**Текст для разбора**
══════

Надо сказать, что еще до поездки в Аргентину у меня без видимой причины стала к вечеру подниматься температура до 37,4°. В Буэнос-Айресе эта субфебрильная температура тоже не переставала меня донимать. Следовало наконец выяснить, в чем дело, в одной из местных клиник. Например, в клинике доктора Виаджо, куда служивый посольский люд при надобности мог обращаться.
Визит в клинику состоялся в середине жаркого летнего января 51-го года. Меня доставили туда на торгпредской машине, и шофер Мигель должен был ждать конца визита.
Доктор Виаджо встретил меня и, слегка улыбаясь, приветствовал в тоне разговора в посольстве. Зеленый халат с короткими рукавами, крепкие ворсистые руки хирурга, четкие распоряжения ассистентам. Здесь он выглядел еще значимее, чем тогда, под Новый год.
После слов приветствия, что-то рассказывая на ходу о своей клинике, он повел меня в лабораторию, чтобы до посещения терапевта ассистент взял у меня из вены кровь на анализ.
В лаборатории я стала очень медленно расстегивать блузу, и он тут же быстро вышел. Роли врача и пациента были нам явно тесны для какого-то нового спектакля, подготовленного фортуной.

══════

**Исходные данные**
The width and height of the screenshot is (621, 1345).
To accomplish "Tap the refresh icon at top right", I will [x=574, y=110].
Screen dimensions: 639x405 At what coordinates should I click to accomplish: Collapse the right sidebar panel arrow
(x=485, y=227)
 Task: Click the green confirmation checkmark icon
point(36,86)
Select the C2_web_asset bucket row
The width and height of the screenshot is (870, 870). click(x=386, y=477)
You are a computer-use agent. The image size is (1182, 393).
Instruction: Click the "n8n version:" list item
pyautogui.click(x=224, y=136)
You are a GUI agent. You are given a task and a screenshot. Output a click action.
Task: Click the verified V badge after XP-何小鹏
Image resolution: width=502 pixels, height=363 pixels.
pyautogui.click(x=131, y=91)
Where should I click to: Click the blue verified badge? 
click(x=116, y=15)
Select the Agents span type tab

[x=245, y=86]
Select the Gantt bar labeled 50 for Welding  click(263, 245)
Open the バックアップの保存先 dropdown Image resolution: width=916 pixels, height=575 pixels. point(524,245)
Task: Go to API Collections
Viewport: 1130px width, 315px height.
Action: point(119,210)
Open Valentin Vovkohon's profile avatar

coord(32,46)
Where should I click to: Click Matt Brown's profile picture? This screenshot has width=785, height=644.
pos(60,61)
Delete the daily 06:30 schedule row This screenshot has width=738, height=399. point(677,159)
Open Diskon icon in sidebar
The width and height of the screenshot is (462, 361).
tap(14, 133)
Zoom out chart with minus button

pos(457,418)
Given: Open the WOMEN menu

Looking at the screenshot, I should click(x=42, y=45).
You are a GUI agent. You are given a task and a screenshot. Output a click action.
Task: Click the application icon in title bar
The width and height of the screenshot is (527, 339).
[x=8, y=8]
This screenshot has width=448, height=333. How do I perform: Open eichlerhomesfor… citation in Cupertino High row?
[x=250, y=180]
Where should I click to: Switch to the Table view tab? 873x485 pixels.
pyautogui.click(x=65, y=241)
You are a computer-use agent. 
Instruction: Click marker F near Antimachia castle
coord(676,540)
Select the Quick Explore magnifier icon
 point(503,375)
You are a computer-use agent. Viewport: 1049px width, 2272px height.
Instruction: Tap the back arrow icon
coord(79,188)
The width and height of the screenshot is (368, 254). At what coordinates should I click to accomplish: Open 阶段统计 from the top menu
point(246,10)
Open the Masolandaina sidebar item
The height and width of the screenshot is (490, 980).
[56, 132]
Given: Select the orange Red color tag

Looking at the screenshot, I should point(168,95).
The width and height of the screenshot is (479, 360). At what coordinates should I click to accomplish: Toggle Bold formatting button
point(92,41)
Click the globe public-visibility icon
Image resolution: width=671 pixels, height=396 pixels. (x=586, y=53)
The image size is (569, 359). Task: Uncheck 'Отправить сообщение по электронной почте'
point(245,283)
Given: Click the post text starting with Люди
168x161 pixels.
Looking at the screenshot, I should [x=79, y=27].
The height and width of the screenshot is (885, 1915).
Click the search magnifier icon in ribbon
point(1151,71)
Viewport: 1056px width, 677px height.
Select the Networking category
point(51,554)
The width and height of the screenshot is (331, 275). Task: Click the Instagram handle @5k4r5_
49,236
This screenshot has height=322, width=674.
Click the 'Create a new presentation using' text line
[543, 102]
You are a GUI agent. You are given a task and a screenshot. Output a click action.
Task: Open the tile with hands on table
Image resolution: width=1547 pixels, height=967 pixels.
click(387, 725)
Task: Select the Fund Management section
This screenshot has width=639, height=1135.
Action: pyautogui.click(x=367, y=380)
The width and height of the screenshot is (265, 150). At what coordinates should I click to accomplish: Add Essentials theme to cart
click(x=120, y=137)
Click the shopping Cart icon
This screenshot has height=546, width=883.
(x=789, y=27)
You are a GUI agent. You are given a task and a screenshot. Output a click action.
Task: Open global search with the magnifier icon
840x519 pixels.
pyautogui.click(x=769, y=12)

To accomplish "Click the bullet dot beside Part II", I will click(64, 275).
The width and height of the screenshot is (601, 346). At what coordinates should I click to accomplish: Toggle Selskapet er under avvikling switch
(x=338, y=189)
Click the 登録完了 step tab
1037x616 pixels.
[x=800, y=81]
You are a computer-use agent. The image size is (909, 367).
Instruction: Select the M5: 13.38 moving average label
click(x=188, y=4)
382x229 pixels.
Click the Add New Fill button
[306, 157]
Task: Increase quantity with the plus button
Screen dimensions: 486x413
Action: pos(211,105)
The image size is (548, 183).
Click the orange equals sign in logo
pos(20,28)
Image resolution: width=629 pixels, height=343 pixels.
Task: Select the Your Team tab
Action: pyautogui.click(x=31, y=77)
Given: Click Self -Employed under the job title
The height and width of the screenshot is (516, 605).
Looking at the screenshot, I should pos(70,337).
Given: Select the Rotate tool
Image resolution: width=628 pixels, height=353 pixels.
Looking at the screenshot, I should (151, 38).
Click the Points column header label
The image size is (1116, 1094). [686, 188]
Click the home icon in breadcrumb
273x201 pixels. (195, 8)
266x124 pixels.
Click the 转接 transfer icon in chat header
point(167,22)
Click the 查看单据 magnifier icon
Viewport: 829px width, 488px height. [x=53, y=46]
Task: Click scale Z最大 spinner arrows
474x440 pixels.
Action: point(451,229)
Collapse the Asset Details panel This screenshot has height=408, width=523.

══════

**Задание 1**
Как звали шофера, который должен был дожидаться конца визита в клинику, согласно тексту для разбора?
**Задание 2**
Подхватите текст для разбора о визите в клинику доктора Виаджо и продолжите его сразу после последнего предложения.

**Письменный ответ 1**
Шофера звали Мигель.

**Письменный ответ 2**
Затем доктор Виаджо, поблагодарив ассистента, проводил меня до выхода из клиники. Мы все время о чем-то говорили, чтобы заглушить молчание, которое могло стать слишком громким.
Раньше, в министерстве, я разыгрывала драму в театре одного актера. Теперь как будто бы завязывалось действо для двух персонажей, двух героев. Героев — чего? Во всяком случае, не фарса. О трагедии не думалось, хотя ни катарсиса, ни «хэппи энда» заведомо быть не могло. И тем не менее…
Он шутливо строгим голосом сказал, что анализ будет готов дня через три и на следующей неделе мне надо явиться к терапевту, где на консилиуме будет поставлен диагноз. На том и расстались. В машине шофер Мигель уже ерзал на своем месте от нетерпения.
Между тем выбираться из дому без телохранителей становилось все сложнее. К этому времени я снова сумела проштрафиться. Мой проступок снова состоял в превышении степени свободы.
Нина Смирнова, женщина средних лет, в своем всегдашнем ядовито-зеленом берете и с красными, как у кролика, глазами, преподававшая в торгпредстве испанский язык, пригласила меня покататься по Ла-Плате на своей моторной лодке.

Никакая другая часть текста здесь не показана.